Adozione delle Croci padano-alpine (Sangiorgio e Sangiovanni), unite allo Swastika camuno, quale bandiera nazionale e del Ducale visconteo (Biscione e Aquila imperiale) quale stemma nazionale. Per i pregevoli richiami alla nostra patria, l’inno migliore per la Grande Lombardia è il brano O Signore, dal tetto natio, tratto dall’opera I Lombardi alla prima crociata di Giuseppe Verdi, ovviamente tradotto in milanese classico volgare emendato. La simbologia lombardista offre spunti molto interessanti per poter rappresentare al meglio la nostra nazione, e il suo Stato, lasciandosi così alle spalle il piattume astorico e anti-identitario italiano. I simboli lombardi sono potentissimi e meritano la giusta riscoperta e valorizzazione, senza inventarsi a tavolino soluzioni prive di ragione, storia e identità. La Croce di San Giorgio, emblema guelfo, simboleggia la secolare anima comunale delle Lombardie, nonché la Lega Lombarda e città di primissimo piano quali la capitale Milano, Genova, Bologna, Padova e molte altre; la Croce di San Giovanni Battista, simbolo ghibellino, incarna icasticamente il prestigio imperiale, ed è insegna di altrettante città quali la capitale morale Pavia, Como, Novara, Lugano e così via.
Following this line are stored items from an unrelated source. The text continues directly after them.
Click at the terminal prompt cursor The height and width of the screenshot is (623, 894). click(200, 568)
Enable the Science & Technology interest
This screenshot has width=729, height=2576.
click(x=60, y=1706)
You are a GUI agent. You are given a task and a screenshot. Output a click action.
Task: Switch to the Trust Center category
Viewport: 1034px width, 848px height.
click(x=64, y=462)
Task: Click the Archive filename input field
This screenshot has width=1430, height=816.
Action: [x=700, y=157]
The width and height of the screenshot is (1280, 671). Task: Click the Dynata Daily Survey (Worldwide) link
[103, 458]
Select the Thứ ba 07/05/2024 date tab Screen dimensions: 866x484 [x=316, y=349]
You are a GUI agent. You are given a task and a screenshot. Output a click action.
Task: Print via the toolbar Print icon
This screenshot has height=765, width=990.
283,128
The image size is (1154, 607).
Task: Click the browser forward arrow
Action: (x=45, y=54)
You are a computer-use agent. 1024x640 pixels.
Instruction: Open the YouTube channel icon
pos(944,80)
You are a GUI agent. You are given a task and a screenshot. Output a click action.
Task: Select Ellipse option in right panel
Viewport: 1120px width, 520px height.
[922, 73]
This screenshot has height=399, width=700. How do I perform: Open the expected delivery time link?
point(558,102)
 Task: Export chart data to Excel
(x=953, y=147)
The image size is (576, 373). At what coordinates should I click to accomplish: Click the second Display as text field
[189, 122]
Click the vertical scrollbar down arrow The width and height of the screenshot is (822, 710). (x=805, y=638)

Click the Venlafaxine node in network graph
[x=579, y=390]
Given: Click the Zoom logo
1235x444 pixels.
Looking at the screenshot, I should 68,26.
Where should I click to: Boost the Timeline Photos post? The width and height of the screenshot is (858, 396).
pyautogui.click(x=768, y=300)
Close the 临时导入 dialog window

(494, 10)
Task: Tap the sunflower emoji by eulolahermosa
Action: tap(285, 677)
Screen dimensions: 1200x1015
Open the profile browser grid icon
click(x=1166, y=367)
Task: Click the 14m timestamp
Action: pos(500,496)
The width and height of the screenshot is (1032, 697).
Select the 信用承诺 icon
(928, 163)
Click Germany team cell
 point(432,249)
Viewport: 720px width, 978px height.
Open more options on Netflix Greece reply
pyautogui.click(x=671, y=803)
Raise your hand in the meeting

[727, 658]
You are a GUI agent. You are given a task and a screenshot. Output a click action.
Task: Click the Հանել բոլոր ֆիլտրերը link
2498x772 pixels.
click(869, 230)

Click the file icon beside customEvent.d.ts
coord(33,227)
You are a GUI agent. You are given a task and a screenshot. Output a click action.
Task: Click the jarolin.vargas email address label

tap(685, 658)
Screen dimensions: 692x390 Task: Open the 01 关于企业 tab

Le Croci granlombarde sono un tipico esempio di simbologia e vessillologia cisalpine, unite al classico cromatismo nostrano bianco-rosso, perché insegna di una moltitudine di comuni padani. Ad esse uniremmo più che volentieri il citato Swastika camuno, simbolo del lombardesimo, in quanto riflesso delle nostre radici indoeuropee, basato su plurimillenari petroglifi della Val Camonica. Il Ducale visconteo è, invece, il miglior stemma perché unisce le due identità storiche granlombarde, nazionale ed imperiale (cioè europea, segnatamente gallo-teutonica, centrale), riecheggiando il potentato milanese dei Visconti e la dimensione del Sacro Romano Impero, cui la Lombardia ha sempre appartenuto. Il Biscione è emblema etnico del popolo lombardo, e deve assumere dimensione panlombarda. Ci sarebbero altri simboli gloriosi da citare: la Scrofa semilanuta insubrica, il Sole delle Alpi celto-ligure (e anche longobardo), il Leone di San Marco e poi tutti gli altri vessilli e stemmi locali, rivestiti di splendente concretezza e antichità e preferibili a qualsiasi trovata alla tricolore. E per quanto concerne l’inno nazionale, lasciateci dire che il capolavoro del Verdi menzionato sarebbe la soluzione ideale, migliore anche del Va, pensiero, che sa un po’ troppo di giudaismo.